On December 30, 2009, Republican attorneys general from 13 states, including Florida Attorney General Bill McCollum, wrote to U.S. House Speaker Nancy Pelosi (D-Calif.) and Senate Majority Leader Harry Reid (D-Nev.) to raise constitutional objections to the health care bill passed by the Senate, HR 3590.

The letter from the attorneys general focused on the provision that would treat Nebraska’s Medicaid costs differently from other states’ costs, arguing that the disparate treatment of the states violated “the most basic and universally held notions of what is fair and just” and was “inconsistent with the protections afforded by the United States Constitution against arbitrary legislation… .” T he attorneys general also cited potential issues under the Due Process, Equal Protection, and Privileges and Immunities provisions of the Constitution.

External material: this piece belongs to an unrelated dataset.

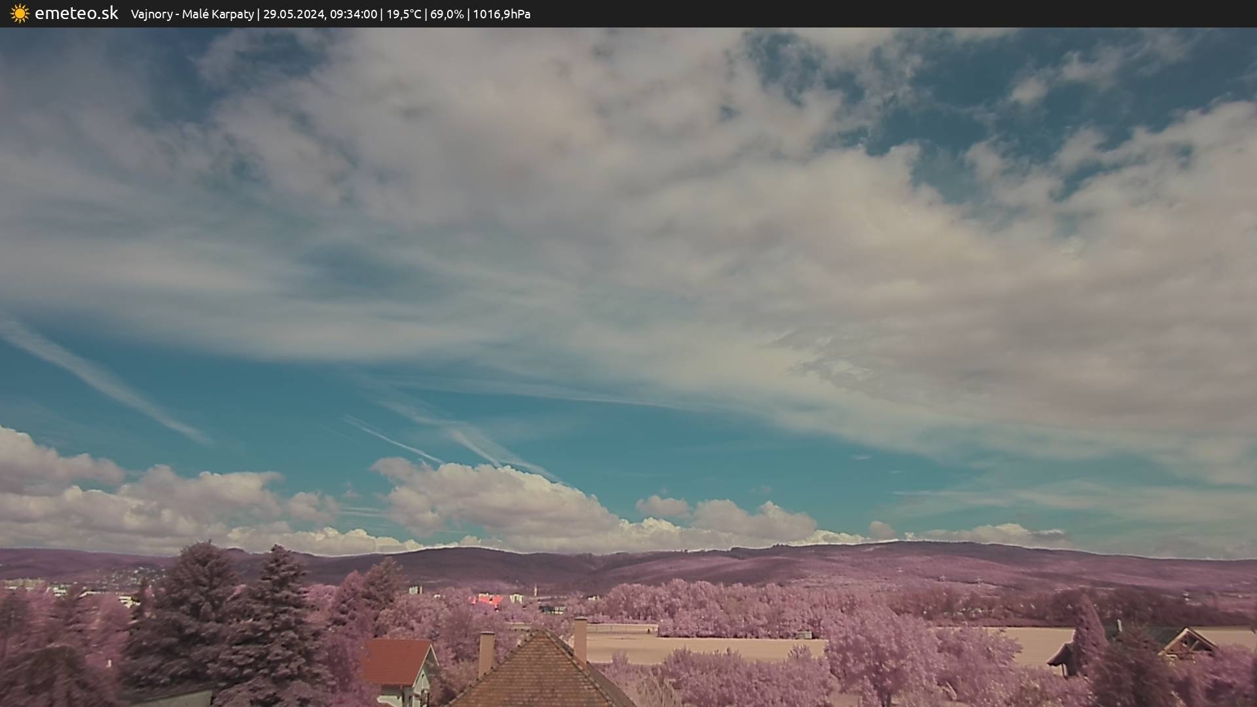Click the red-roofed house at bottom

(x=395, y=662)
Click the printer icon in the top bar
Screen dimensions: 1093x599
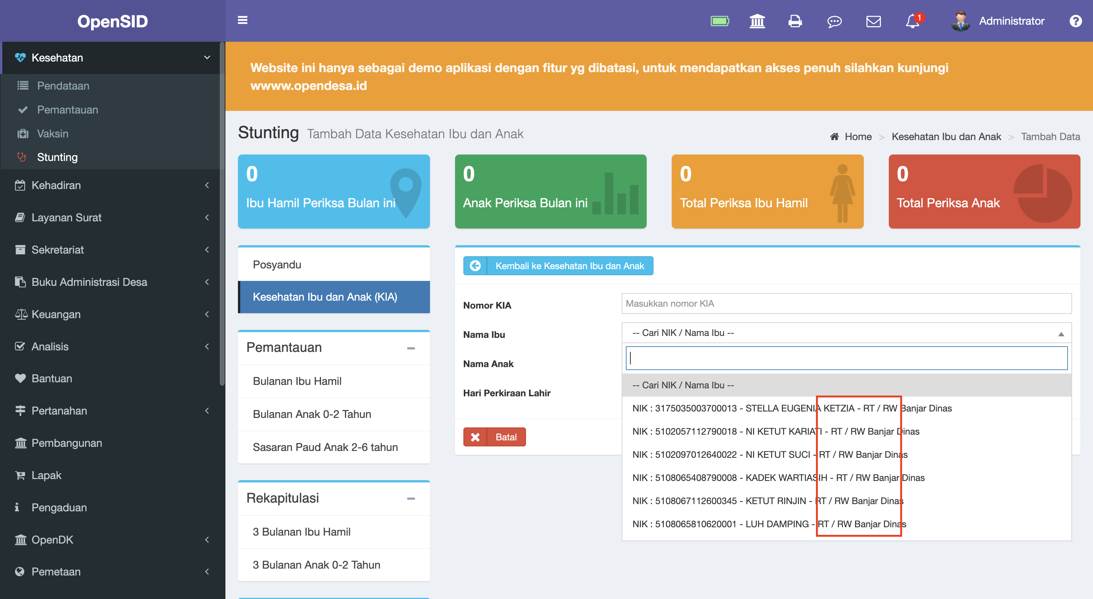(796, 21)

The effort of the attorneys general was organized by South Carolina Attorney General Henry McMaster and was joined by Attorney General McCollum and attorneys general from Alabama, Colorado, Idaho, Michigan, North Dakota, Pennsylvania, South Dakota, Texas, Utah, Virginia, and Washington.

Earlier in the week, Attorney General McCollum also directed his staff to review the question of whether the provision of the Senate bill requiring all persons to obtain health insurance, the so-called individual mandate, violated the right to privacy of the Florida Constitution.